Saturday, November 17, 2012

I is for Inappropriate reading material

Jay's post "A is for Anal" on what's appropriate (or, more to the point, not) in children's fiction set me thinking. Firstly about why, with the subject of the post, she felt the need to start off with that quotation. Do I detect a fixation here? Does she, do you think?

So, one cold shower later, back to the point. When I was at junior school there was a travelling library that came around once a week. I was a voracious reader, and the library struggled to supply me with new material. Three things stick in my memory. 

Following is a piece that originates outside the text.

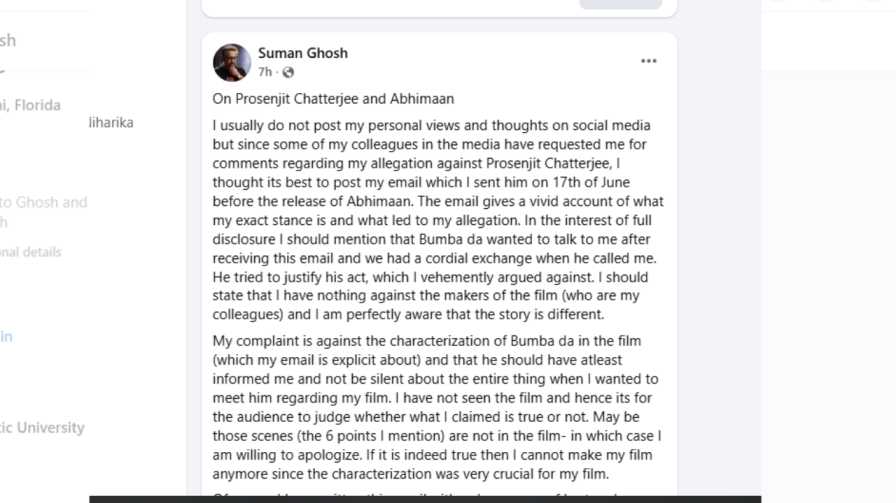Image resolution: width=896 pixels, height=503 pixels.
Task: Open the three-dot post options menu
Action: 649,61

One was being ridiculed by the teacher in front of the class for not knowing the meaning of the word "anteroom" in a Doctor Who book that I'd borrowed. I was aged seven, I think. And no, she didn't take the trouble to explain afterwards. I'm just wondering now whether she actually knew...

Secondly was discovering the f-word used in a sci-fi novel. Wow, did that do the rounds of the class like wildfire. Look! There it is! In a book!!!!!!!!!

Thirdly, coming across wholly inappropriate sex. At the time there was an action/adventure/fantasy series on TV called The New Avengers. Perfectly safe for kids to watch, in fact by pure coincidence we've been watching it on DVD with our kids recently. Good fun. Back in the past, I found a New Avengers novel in the library van. The woman let me have it rather doubtfully, after consulting her colleague; and the only thing I can recall, from the entire book (and indeed from almost all the books I borrowed over those years), is a scene where a bad guy rapes a woman: after he's just murdered her. 

Now let me be clear, the TV series is entirely squeaky clean, with humorous flirting as far as anything gets. So what twit of an author thought that it was OK to write something so far removed from the format? Was he just a frustrated writer of gritty thrillers glad to get the crumbs of a TV-spin-off commission?

Using sex in a book has to be right, and not just in books for kids. It shouldn't jar or detract from the story. Coming back to Doctor Who books, another TV-spin-off range, they moved from straight novelisations of the TV shows, aimed very much at young readers, to more "adult" books when the TV show was taken off-air and its former audience began to grow up. I kept reading them. Some were good, some really quite poor. One that I love, as being a wonderful science fiction novel, is Transit, by Ben Aaronovitch: and guess what? It has sex in it! People go to bed and have sex!
Fu grinned when he saw Ming coming and ran down the external stairwell to meet her. The same bounding steps as he'd used on their wedding day forty years ago, he and his friends forcing the door to her parents' house in Bradford. ... That night she tangled with [his] body and crisp cotton sheets in the Hotel Metropole's bridal suite. They'd fallen out of the bed and the impact of her buttocks on the floor triggered her climax, the first in her life. 
In the context of the book, it works, it's not needlessly explicit, and when I re-read the book recently, I still loved it. 

At the time, many fans of the series were up in arms at the soiling of the image of the TV show. Well, things had moved on, is my view. Now Doctor Who is back on TV, the books are back for a younger audience, my kids love them, and there's no sex in sight. 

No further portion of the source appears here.